By Dan Christensen, BrowardBulldog.org
Campaign contributions typically go to politicians, but timeshare owners in Broward, the state and across the country will soon split $562,000 – an amount equal to the illegal contributions collected by the political fundraising arm of the U.S. vacation industry from 2003-2007.
The payout is part of a deal between the industry and the Federal Election Commission to settle civil allegations of wrongdoing in the solicitation and distribution of millions of dollars in political contributions.
The American Resort Development Association – Resort Owners Coalition PAC will also pay a $300,000 civil penalty. It is the largest fine imposed by the FEC since 2007.
In a statement released Friday, ARDA conceded that “errors were made” in the collection of contributions but called them “unintentional and unfortunate.”
“ARDA has taken proactive steps to suspend any improper practices and rectify past errors in an open and transparent way,” ARDA’s Washington attorney Mark Braden said in the statement.
The sale of vacation timeshares is a $10 billion-a-year business, with a large footprint in South Florida. In 2008 4.7 million households owned one or more weekly interval or points-equivalent timeshare properties, according to ARDA’s web site. Florida has more timeshare resorts than any other state.
ARDA is the industry’s Washington-based trade association and a major lobbying force on Capitol Hill and in Tallahassee. Federal records show that since 2006, ARDA has spent more than $1.1 million on Washington lobbyists to oppose such things as mortgage reform legislation, including the expansion of truth-in-lending requirements to timeshare buyers.
ARDA-ROC PAC has contributed hundreds of thousands of dollars to Republicans and Democrats.
Nearly all that political money, and millions more, came from tens of thousands of timeshare owners who paid them in small amounts to their property management companies as part of their regular bills. The individual contributors were not identified in records sent to the FEC.

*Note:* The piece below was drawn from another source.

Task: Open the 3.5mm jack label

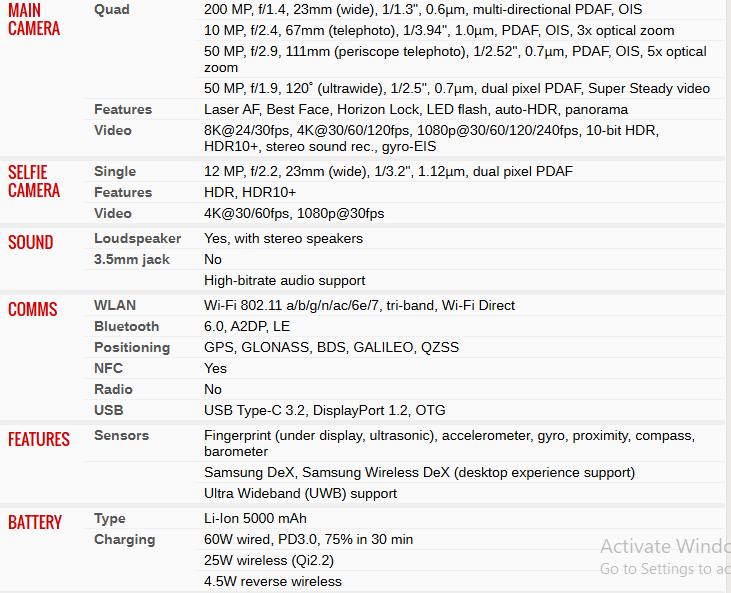Action: [x=132, y=259]
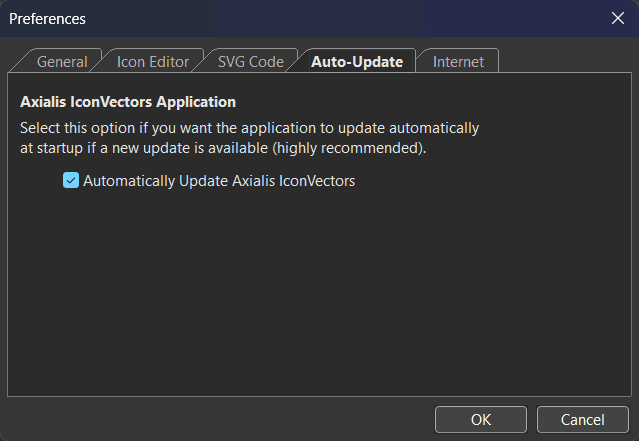The height and width of the screenshot is (441, 639).
Task: Click the active Auto-Update tab
Action: (356, 62)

Boca Raton’s Bluegreen, one of the nation’s largest timeshare companies, collected money that way for the PAC. The charges were billed to timeshare owners only as “the ARDA fee.”
Company general counsel Michael Kaminer did not respond to a request for comment on Friday about how the settlement will impact its billing practices.

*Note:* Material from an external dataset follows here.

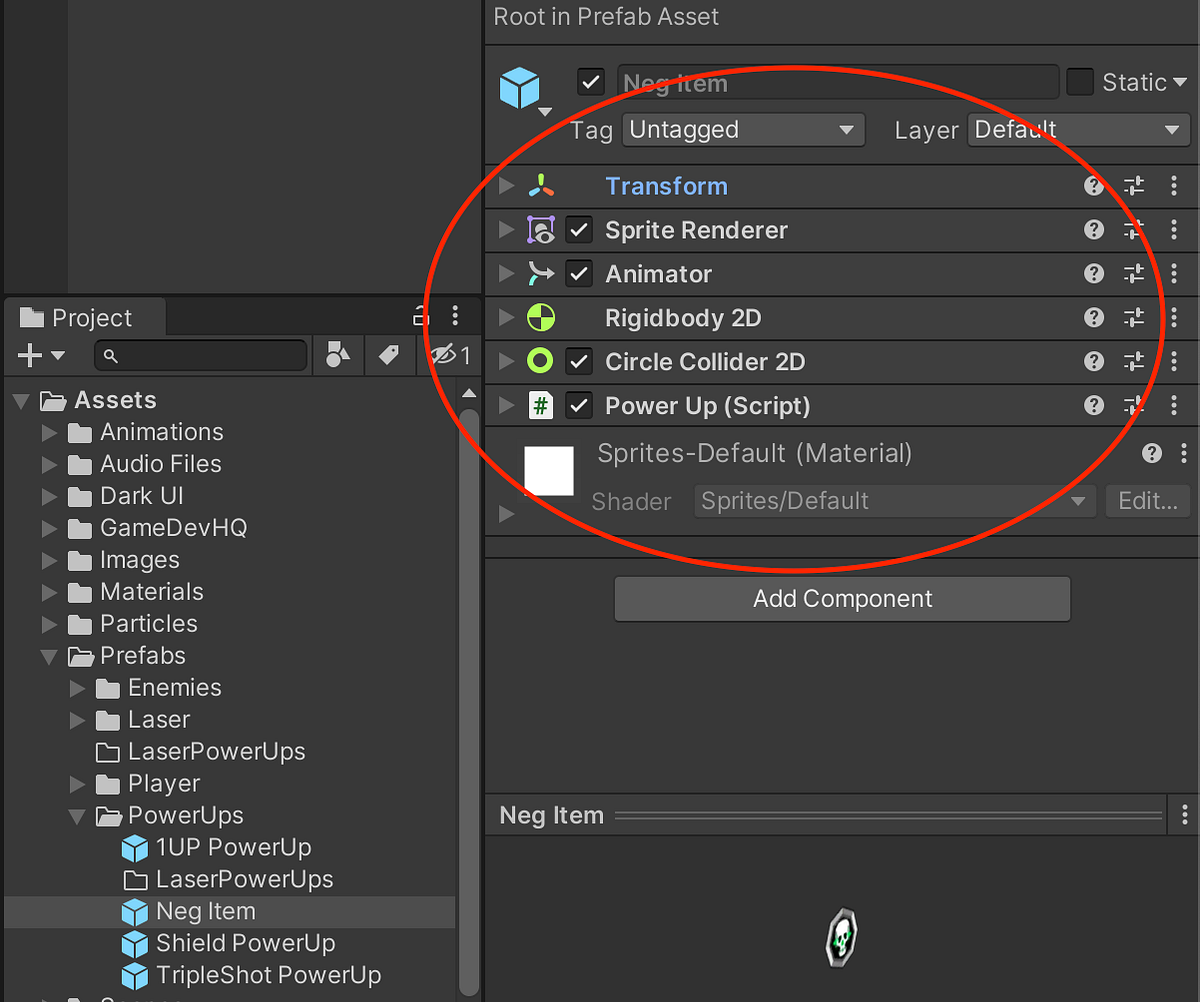This screenshot has height=1002, width=1200.
Task: Disable the Sprite Renderer checkbox
Action: pos(579,229)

The FEC began its inquiry after an audit of ARDA-ROC PAC’s books turned up irregularities. The PAC’s treasurer, ARDA vice president Sandra Yartin DePoy, was also a respondent in the case.
In 2008, the FEC disclosed that timeshare owners here and elsewhere had been misled into donating to ARDA-ROC PAC while paying their regular property fees. The charges, most $3 to $5, were billed to individual timeshare owners along with tax and maintenance charges.
Political contributions are voluntary, and federal law requires solicitations to make that clear. But at least three of ARDA-ROC PAC’s solicitations lacked that information, according to the eight-page settlement deal released Thursday.
The small donations, not itemized by the PAC, totaled $8.4 million between 2003 and 2007, records show.
The PAC acknowledged in its agreement with the FEC that about $562,000 were illegal contributions from foreign nationals and corporations. The payout to the homeowners associations is equal to that amount.
[In January, the Supreme Court ruled 5-4 that the government cannot ban such corporate political spending.]
The PAC has 90 days to comply with the settlement order that was approved unanimously by the six-member, bipartisan commission on July 29.